- _WHAT IS REQUIRED_: Copy each of the following items word for word, leaving out the pictures.

[Stored records]
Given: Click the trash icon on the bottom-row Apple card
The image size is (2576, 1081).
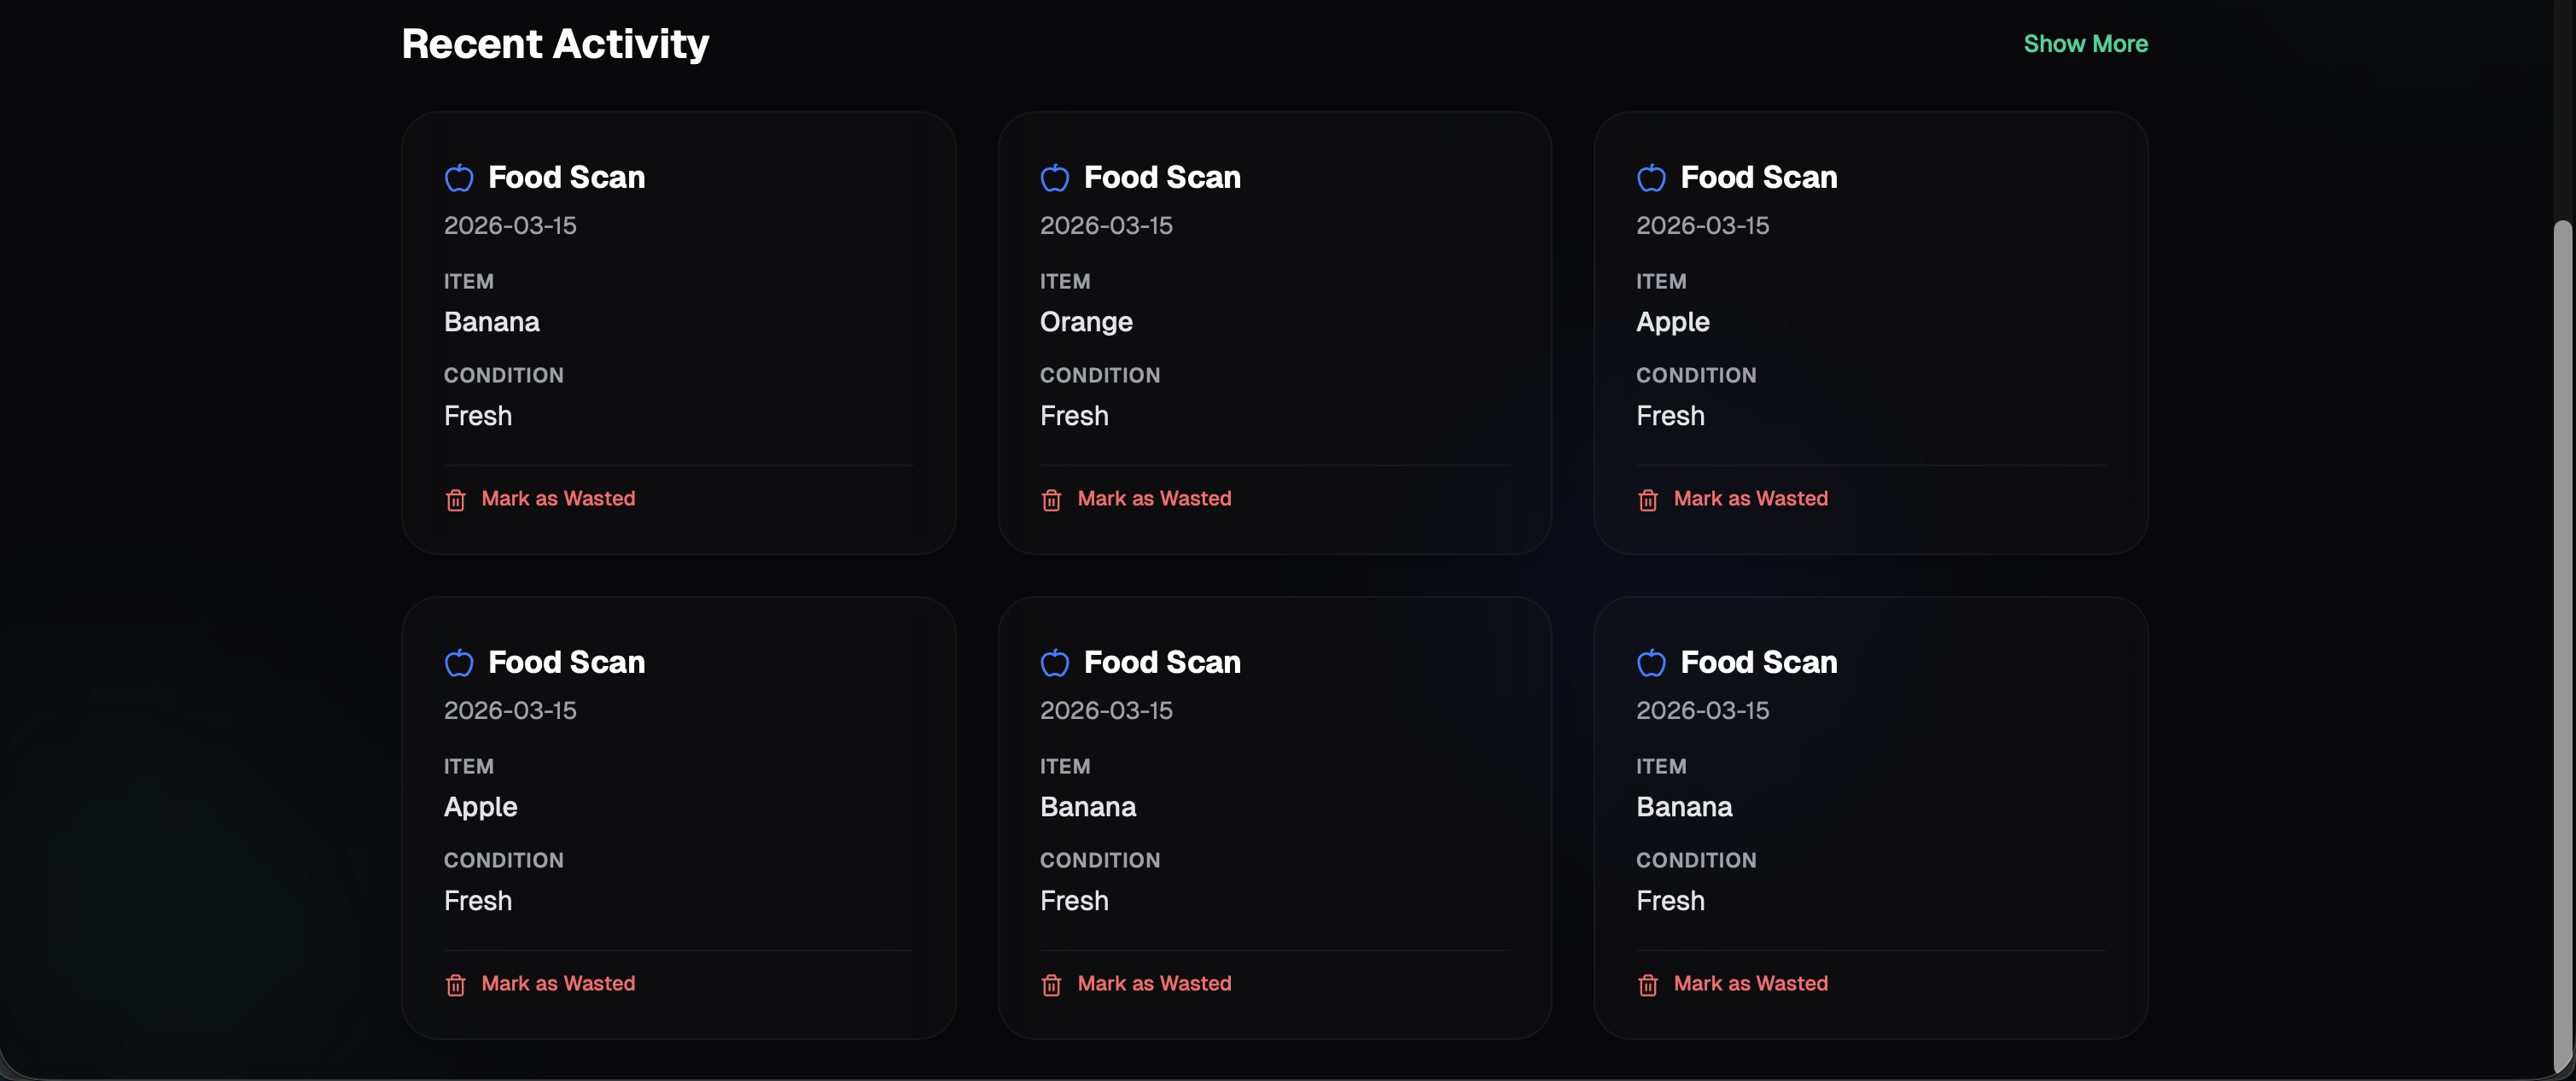Looking at the screenshot, I should (x=455, y=985).
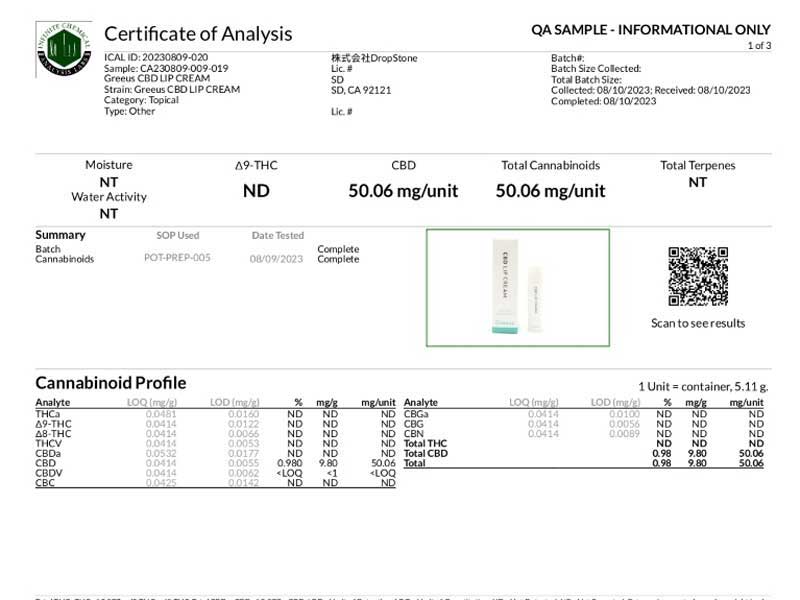Click the ND value under Δ9-THC
The width and height of the screenshot is (800, 600).
[256, 190]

- _TASK RESPONSE_:
Given: Click the trash icon on the bottom-row Apple card
The image size is (2576, 1081).
Looking at the screenshot, I should (x=455, y=985).
Click the ND value under Δ9-THC
The width and height of the screenshot is (800, 600).
[256, 190]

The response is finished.